You have also asked about the significance of a resignation from the board of trustees of a person who is serving as both a trustee and an officer if the resignation becomes effective prior to the grant of severance pay or similar benefits. The board of trustees manage and control all the affairs of the savings bank (id., § 246[1][a]). In our opinion, the provisions of law restricting the receipt of payments by trustees were intended to prevent favoritism and the waste of depositors' money (supra). Therefore, the circumstances surrounding the resignation of the person as trustee and the subsequent grant of severance benefits should be examined to determine whether the matter is fraught with the evil that the statutory provisions seek to prevent. You have not asked nor do we pass upon what are the parameters of compensation for officers of savings banks who do not serve also as trustees.

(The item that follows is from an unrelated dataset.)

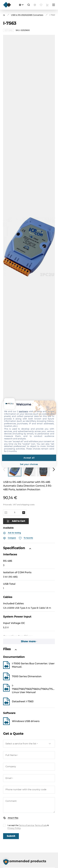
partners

Severance pay arrangements are subject to regulation under the Federal Employee Retirement Income Security Act (ERISA) (29 U.S.C. § 1002[2][B][i]). While ERISA preempts the regulation of employee benefit plans, an exception is established for any State law regulating insurance, banking, or securities (29 U.S.C. § 1144[a], [b][2][A]). In our opinion, action by the State Banking Department under the provisions of the Banking Law, restricting the granting of severance pay benefits to persons serving as both officers and trustees of savings banks, is a State regulation preserved by this provision (see 1976 Op Atty Gen 30). Such action is State regulation of banking designed to conserve the assets of savings banks and thereby protect the interests of depositors.

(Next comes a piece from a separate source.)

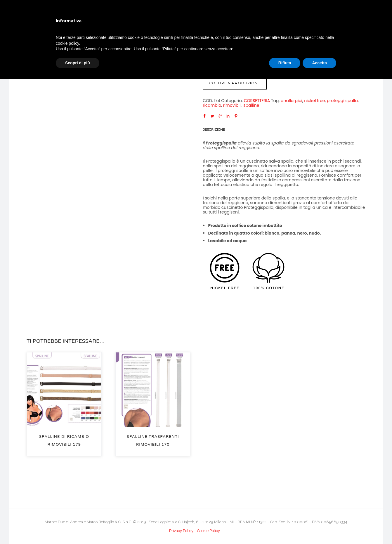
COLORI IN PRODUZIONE (235, 83)
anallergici (292, 101)
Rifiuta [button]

Severance pay or other similar benefits may be granted to persons who are officers and trustees of State-chartered mutual savings banks only if these benefits constitute reasonable compensation for services actually rendered as an officer of the bank. To be reasonable, in return for these benefits the bank must have a reasonable expectation of receiving at least a commensurate future benefit.

* Under section 250, a savings bank may provide pensions to its officers and employees "pursuant to a nondiscriminatory plan for service rendered to the savings bank". It appears from this language that severance pay available only to senior executives would not qualify as a pension. There must be a plan under which pensions are offered to officers and employees on a non-discriminatory basis.